## TASK DIRECTIONS
The records are to be repeated in full. Every line must match.

(Stored records)
▼

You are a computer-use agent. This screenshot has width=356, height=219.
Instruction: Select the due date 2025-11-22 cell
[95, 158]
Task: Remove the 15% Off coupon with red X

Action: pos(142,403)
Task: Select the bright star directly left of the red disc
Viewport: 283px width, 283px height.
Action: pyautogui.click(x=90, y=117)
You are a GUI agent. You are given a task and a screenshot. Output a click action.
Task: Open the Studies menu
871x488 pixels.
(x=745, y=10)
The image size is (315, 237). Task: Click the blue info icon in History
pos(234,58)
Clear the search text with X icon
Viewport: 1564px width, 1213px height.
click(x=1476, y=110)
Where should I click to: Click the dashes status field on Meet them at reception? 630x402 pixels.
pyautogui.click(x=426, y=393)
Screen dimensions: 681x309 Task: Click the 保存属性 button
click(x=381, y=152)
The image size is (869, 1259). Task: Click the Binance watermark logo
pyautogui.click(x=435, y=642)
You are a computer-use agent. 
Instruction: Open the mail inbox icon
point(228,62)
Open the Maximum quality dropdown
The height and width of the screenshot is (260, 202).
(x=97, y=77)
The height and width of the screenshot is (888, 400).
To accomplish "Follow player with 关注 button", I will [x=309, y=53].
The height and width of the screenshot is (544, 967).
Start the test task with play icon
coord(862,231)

▲

## REPLY
You are a computer-use agent. This screenshot has width=356, height=219.
Instruction: Select the due date 2025-11-22 cell
[95, 158]
Task: Remove the 15% Off coupon with red X

Action: pos(142,403)
Task: Select the bright star directly left of the red disc
Viewport: 283px width, 283px height.
Action: pyautogui.click(x=90, y=117)
You are a GUI agent. You are given a task and a screenshot. Output a click action.
Task: Open the Studies menu
871x488 pixels.
(x=745, y=10)
The image size is (315, 237). Task: Click the blue info icon in History
pos(234,58)
Clear the search text with X icon
Viewport: 1564px width, 1213px height.
click(x=1476, y=110)
Where should I click to: Click the dashes status field on Meet them at reception? 630x402 pixels.
pyautogui.click(x=426, y=393)
Screen dimensions: 681x309 Task: Click the 保存属性 button
click(x=381, y=152)
The image size is (869, 1259). Task: Click the Binance watermark logo
pyautogui.click(x=435, y=642)
You are a computer-use agent. 
Instruction: Open the mail inbox icon
point(228,62)
Open the Maximum quality dropdown
The height and width of the screenshot is (260, 202).
(x=97, y=77)
The height and width of the screenshot is (888, 400).
To accomplish "Follow player with 关注 button", I will [x=309, y=53].
The height and width of the screenshot is (544, 967).
Start the test task with play icon
coord(862,231)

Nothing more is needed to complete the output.